This was an idea originally spawned by Sean Ennis so I have to give kudos to him for coming up with the original data set and link to the source data ...
NetWitness with the TLS parser (or any other parser that might write values into the crypto metakey) writes the crypto/cipher suites that are detected into this metakey, which makes it really easy to match up against a list of known good or bad suites to provide alerting or reporting on what is seen in the events.
So where to find a good, trusted source for weak cipher suites?
This site is a great reference to check your own browser cipher suites and provide a report card on what is presented and if legacy or weak suites are presented (potential downgrade attacks).
If you hop over to the GitHub page for this site you can locate this file which lists the weak cipher suites that can be used in a feed to match against what is see on the wire and provide additional alerting or reporting on what is detected.

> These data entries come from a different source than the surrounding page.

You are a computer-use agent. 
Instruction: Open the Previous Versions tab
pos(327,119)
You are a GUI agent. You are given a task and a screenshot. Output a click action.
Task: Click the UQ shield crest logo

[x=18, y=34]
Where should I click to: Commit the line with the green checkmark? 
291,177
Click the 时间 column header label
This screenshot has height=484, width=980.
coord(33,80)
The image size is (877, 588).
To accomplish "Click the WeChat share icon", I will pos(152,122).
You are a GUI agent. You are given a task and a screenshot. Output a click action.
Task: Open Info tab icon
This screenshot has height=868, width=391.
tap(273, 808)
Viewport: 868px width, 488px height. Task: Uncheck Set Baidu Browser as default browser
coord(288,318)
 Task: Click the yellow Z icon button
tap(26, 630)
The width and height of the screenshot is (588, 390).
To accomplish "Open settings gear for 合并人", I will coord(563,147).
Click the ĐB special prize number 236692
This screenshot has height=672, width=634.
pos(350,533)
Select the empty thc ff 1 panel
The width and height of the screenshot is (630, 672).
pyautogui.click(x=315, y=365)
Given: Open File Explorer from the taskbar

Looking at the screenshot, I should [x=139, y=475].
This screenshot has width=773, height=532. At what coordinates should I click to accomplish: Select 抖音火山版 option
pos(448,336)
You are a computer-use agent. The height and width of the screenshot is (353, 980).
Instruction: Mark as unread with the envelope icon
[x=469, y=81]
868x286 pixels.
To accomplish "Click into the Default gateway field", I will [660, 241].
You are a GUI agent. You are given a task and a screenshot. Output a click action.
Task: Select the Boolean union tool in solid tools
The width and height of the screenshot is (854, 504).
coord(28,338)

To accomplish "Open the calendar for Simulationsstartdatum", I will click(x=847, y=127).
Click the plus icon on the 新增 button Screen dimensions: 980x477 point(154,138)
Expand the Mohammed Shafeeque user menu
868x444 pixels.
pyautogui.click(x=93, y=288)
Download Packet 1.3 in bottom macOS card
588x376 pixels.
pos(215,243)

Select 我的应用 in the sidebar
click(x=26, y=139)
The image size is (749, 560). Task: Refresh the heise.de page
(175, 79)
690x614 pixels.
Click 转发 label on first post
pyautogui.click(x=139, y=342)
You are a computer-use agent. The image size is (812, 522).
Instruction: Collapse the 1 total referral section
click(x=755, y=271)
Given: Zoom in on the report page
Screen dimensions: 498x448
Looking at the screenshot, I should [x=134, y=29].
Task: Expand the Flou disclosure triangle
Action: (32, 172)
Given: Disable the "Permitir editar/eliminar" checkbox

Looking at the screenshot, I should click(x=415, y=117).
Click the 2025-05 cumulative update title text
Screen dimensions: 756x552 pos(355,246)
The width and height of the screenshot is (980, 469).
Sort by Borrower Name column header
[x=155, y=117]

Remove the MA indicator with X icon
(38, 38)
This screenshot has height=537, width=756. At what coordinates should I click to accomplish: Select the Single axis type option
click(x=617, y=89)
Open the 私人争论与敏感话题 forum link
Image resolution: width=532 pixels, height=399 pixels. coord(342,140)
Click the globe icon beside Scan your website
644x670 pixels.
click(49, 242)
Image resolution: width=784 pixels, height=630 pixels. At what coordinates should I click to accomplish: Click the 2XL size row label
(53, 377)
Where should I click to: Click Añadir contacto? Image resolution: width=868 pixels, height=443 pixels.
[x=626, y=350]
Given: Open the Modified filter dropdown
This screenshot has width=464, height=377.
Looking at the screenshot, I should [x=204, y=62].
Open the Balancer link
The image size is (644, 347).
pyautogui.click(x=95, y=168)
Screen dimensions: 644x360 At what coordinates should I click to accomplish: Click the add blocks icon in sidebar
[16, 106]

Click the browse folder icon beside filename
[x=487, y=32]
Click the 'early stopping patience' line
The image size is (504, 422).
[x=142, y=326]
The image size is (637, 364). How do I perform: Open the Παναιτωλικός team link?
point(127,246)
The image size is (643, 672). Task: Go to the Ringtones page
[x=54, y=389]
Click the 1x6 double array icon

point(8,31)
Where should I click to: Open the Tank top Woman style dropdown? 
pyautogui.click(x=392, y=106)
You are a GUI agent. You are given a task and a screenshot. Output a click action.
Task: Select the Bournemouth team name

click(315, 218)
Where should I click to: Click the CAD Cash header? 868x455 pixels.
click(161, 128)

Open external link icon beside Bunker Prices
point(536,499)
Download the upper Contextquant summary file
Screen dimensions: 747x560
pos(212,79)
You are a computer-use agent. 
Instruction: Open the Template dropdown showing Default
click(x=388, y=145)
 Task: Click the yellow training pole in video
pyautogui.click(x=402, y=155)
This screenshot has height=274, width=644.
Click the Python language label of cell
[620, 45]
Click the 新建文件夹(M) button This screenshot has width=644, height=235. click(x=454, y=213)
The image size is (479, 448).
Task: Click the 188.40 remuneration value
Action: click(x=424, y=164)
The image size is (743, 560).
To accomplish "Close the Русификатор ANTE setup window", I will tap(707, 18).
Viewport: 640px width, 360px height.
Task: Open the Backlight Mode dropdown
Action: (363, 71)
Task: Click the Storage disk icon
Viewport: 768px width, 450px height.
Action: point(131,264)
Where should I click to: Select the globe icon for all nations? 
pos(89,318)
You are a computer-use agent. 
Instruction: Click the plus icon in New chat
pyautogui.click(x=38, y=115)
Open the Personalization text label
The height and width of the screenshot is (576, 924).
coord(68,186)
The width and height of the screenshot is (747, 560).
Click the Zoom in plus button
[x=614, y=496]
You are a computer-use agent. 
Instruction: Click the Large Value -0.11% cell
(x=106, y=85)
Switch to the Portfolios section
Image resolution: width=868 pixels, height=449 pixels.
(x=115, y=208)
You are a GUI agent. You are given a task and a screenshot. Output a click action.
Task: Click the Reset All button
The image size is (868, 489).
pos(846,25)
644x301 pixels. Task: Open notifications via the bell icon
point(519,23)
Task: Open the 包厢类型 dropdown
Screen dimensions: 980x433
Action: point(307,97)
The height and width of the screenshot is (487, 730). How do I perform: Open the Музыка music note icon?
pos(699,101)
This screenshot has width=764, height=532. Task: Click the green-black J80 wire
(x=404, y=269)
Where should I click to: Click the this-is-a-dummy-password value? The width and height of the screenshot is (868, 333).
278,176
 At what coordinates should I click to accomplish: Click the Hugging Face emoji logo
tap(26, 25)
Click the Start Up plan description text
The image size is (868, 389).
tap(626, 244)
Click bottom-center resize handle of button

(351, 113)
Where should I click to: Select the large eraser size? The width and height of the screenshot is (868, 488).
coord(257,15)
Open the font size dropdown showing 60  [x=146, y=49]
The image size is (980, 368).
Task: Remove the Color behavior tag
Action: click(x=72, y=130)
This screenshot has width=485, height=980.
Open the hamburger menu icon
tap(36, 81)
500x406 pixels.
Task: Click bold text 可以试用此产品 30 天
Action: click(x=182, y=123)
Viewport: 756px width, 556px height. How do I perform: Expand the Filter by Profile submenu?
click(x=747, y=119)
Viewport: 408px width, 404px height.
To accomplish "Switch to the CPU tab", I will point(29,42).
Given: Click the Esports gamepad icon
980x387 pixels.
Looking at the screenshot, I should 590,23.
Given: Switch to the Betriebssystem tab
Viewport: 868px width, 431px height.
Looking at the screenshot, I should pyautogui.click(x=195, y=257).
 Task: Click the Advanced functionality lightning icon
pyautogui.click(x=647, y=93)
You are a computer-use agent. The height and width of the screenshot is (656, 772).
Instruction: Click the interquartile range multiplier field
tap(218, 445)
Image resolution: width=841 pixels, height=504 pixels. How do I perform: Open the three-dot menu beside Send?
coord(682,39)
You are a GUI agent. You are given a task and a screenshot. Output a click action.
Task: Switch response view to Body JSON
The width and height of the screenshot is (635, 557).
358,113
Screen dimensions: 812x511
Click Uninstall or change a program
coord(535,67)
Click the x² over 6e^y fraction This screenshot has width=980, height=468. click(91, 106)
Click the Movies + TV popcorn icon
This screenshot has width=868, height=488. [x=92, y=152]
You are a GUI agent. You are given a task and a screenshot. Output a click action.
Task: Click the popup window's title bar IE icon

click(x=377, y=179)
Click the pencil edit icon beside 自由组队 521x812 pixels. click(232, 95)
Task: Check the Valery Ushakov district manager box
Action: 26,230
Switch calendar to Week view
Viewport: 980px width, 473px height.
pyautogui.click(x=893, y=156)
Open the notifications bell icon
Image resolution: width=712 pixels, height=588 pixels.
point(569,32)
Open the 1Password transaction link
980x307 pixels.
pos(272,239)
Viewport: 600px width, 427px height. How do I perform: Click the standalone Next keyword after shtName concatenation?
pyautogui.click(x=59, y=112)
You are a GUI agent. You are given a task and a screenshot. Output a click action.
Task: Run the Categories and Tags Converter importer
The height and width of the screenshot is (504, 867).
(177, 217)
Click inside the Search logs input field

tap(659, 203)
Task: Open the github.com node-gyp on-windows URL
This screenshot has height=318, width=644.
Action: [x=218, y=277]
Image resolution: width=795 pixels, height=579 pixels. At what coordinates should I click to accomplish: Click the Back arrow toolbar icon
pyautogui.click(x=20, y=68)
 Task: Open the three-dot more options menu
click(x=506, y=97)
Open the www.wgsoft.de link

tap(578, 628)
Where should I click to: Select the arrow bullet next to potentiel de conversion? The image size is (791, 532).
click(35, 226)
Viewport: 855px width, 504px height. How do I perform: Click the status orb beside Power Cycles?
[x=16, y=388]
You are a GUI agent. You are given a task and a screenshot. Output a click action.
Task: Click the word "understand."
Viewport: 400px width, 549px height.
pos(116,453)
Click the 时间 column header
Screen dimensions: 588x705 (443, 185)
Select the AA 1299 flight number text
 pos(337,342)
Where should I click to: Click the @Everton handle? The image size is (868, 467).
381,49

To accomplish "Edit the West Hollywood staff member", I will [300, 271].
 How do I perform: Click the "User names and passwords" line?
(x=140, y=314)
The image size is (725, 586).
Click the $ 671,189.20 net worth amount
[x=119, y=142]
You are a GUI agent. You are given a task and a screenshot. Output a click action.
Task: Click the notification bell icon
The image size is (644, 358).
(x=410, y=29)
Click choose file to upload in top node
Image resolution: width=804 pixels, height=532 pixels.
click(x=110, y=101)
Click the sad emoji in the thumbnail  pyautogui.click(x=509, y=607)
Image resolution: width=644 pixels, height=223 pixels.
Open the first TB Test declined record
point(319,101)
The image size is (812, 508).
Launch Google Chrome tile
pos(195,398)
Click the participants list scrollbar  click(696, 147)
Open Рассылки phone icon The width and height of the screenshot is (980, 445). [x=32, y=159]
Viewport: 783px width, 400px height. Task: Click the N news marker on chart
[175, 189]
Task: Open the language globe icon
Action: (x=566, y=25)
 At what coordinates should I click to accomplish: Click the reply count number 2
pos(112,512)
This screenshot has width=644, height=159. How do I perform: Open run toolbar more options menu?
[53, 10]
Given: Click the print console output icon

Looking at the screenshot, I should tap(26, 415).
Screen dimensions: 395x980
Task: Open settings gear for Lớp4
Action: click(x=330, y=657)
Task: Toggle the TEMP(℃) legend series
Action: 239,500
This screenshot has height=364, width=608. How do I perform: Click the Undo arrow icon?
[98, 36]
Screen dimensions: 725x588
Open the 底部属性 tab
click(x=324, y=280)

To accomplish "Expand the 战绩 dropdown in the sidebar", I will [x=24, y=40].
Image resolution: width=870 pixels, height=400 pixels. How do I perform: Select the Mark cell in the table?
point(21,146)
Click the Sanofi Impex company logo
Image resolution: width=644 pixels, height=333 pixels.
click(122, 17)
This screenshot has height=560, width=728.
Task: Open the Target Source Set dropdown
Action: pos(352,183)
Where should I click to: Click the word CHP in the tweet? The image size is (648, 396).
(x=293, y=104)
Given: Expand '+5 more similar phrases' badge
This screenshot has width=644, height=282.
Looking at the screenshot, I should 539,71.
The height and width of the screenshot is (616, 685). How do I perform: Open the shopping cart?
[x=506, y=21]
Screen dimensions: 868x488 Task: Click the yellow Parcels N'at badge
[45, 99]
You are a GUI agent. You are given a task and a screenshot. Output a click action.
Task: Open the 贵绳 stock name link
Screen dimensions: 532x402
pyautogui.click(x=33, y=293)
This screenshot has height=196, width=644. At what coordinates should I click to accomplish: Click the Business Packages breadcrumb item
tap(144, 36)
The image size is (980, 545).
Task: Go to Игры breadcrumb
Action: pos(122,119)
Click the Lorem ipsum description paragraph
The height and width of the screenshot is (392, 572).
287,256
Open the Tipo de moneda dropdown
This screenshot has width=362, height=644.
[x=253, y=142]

With a little work in Notepad++ you can get a file as included in this post and create a matching xml file for feed deployment. Then deploy to your decoders (packet and log) and now you have the ability to create matching meta (in this case the xml points to
analysis.service = 'insecure_cipher_suites'
and more detailed reason of why in threat.desc
threat.desc='sweet32ciphersuites:uses 3des which is vulnerable to the swe...'
in this case matching this suite
The additional meta as well as direction or specific applications or workstation subnets can form the basis of additional alerts/meta or rules that can end up in IM/Respond for Triaging. Can also be an Ops report to provide locations where weak suites are being used (maybe a legacy internal app is requesting them or legacy browsers on unmanaged devices)
which can also be used in addition to the other serivce analysis keys to look for addities in the properties of TLS traffic that might give you further reason to look at the source or destination of the traffic.